*** MATERIAL PROVIDED ***

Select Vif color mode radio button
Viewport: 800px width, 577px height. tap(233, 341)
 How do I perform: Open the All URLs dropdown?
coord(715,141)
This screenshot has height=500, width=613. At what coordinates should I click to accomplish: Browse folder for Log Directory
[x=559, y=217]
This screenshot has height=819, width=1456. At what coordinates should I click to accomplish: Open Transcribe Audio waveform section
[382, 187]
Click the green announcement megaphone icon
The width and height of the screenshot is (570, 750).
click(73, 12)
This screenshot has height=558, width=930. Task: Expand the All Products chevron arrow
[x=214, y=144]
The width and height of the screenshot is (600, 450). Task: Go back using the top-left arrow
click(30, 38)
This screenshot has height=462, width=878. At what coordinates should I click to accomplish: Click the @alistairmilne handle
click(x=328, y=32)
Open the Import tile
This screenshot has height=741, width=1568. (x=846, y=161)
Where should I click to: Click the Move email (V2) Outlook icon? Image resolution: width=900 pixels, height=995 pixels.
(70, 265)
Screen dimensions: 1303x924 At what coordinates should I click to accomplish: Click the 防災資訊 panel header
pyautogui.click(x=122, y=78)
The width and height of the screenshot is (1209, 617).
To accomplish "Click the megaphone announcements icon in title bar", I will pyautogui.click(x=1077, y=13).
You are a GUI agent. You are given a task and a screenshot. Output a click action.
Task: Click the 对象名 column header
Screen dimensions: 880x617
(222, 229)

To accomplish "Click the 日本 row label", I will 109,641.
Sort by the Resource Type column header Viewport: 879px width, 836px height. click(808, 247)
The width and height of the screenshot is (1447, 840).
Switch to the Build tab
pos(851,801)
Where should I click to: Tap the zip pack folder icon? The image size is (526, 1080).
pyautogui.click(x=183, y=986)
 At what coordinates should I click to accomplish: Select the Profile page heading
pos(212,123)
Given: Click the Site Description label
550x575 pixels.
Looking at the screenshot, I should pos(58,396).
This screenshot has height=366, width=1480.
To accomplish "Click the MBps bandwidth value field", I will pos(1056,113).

***

• WHAT THE TASK REQUIRES:
Gather every line of the material above that contains the word "should", counting only matches with the same capitalization.

• RESPONSE BELOW:
This screenshot has height=500, width=613. At what coordinates should I click to accomplish: Browse folder for Log Directory
This screenshot has height=819, width=1456. At what coordinates should I click to accomplish: Open Transcribe Audio waveform section
This screenshot has height=462, width=878. At what coordinates should I click to accomplish: Click the @alistairmilne handle
Where should I click to: Click the Move email (V2) Outlook icon? Image resolution: width=900 pixels, height=995 pixels.
Screen dimensions: 1303x924 At what coordinates should I click to accomplish: Click the 防災資訊 panel header
Where should I click to: Tap the zip pack folder icon? The image size is (526, 1080).
 At what coordinates should I click to accomplish: Select the Profile page heading
Looking at the screenshot, I should pos(58,396).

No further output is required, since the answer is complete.